No closet do quarto de visitas, descobriu um armário impecavelmente organizado. Sem dúvidas, algumas roupas esquecidas pelo autor quando já não lhe servem no corpo. Deslumbrado feito criança, inspecionou aquela caverna de Ali Babá, que continha alguns itens inevitáveis da moda: um casaco da Adidas, blusas da Gucci, alguns etiquetados como se nunca tivessem sido vestidos pelo autor, um desperdício que “Tommo” pensava, calças jeans escuras e pareciam colar no corpo ainda assim de outra marca famosa e que de fato custavam mais do que aqueles móveis modernos da mansão.
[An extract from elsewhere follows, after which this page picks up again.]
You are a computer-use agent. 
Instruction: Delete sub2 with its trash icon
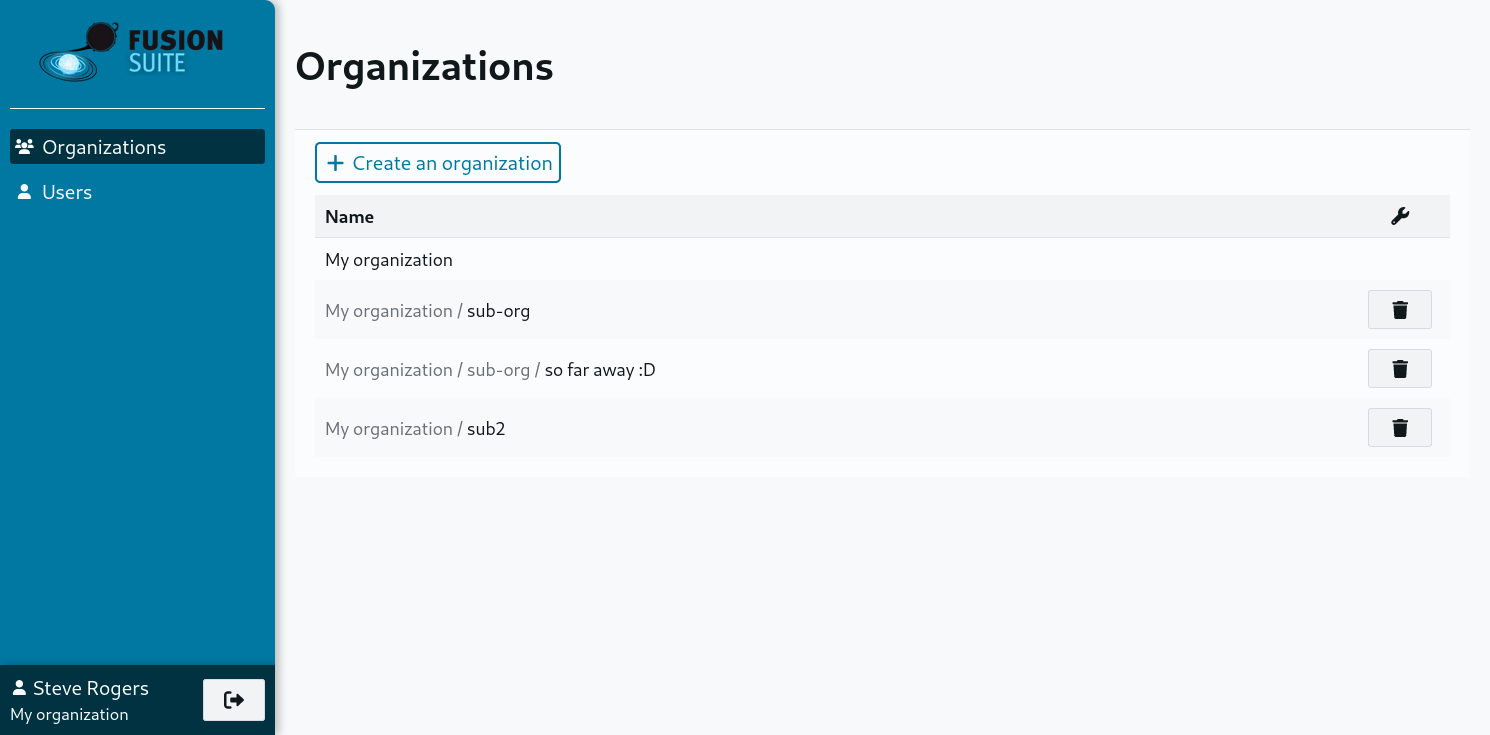[x=1399, y=428]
Na prateleira corrediça de sapatos, encontrou simplesmente o Santo Graal: um par de all stars, intacto, umas botas masculinas de cores estranhas que fizeram “Tommo” fazer careta e se perguntar aonde que Harry via beleza naquilo, vagou o olhar por agora sapatos casuais também da marca Gucci, todos grandes demais para ele calçar, seus dedos vagam ainda por aquela pilha de sapatos deixados para trás, até parar nos vans novinhos pretos, que eram pequenos demais para Harry usar algum dia, talvez não fosse dele, mas de algum amigo que esquecerá ali. Os olhos de “Tommo” chamuscaram quando puxou os pares e os deixou na palma, emitiam o cheiro de novinhos: eram do seu tamanho. Em frente ao espelho, não resistiu e os calçou, concedendo a si mesmo quinze minutos de realização, por estar com algo tão impressionante nos pés, com uma calça jeans escura que teve de dobrar — pois as calças de Harry eram grandes demais — mas aquelas apertavam em suas cochas e definindo seu bumbum e uma blusa de algodão dos Rolling Stones, tenho o desenho desbotado na frente, também colocou a jaqueta jeans clara dobrando um pouco das mangas para ficar mais confortável.
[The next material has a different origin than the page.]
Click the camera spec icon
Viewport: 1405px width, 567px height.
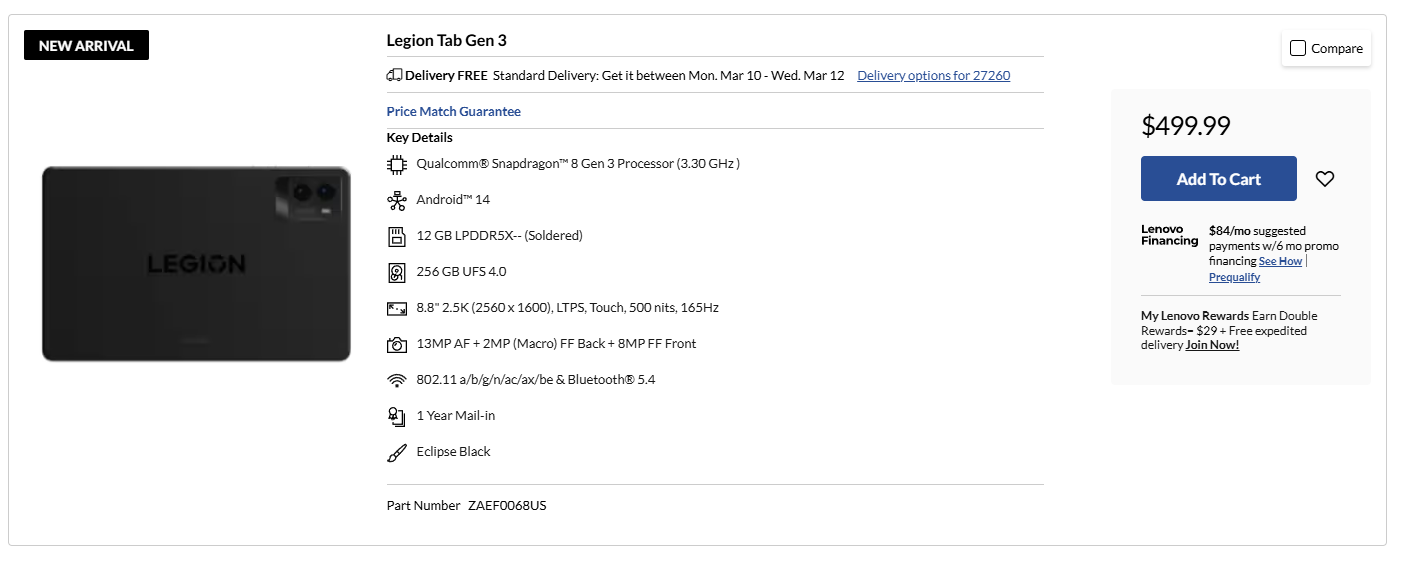click(396, 344)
Terminou o passeio pela casa adentrando o quanto de Harry. Ficou surpreso ao ver que o ambiente estava imerso em uma luz azul quando não havia luz nenhuma acesa. Voltou-se para a tela na parede e observou, fascinado, o doce enlace dos amantes.

Trespassado a penumbra, o quadro de Chagall tinha algo de irreal e parecia iluminar a noite.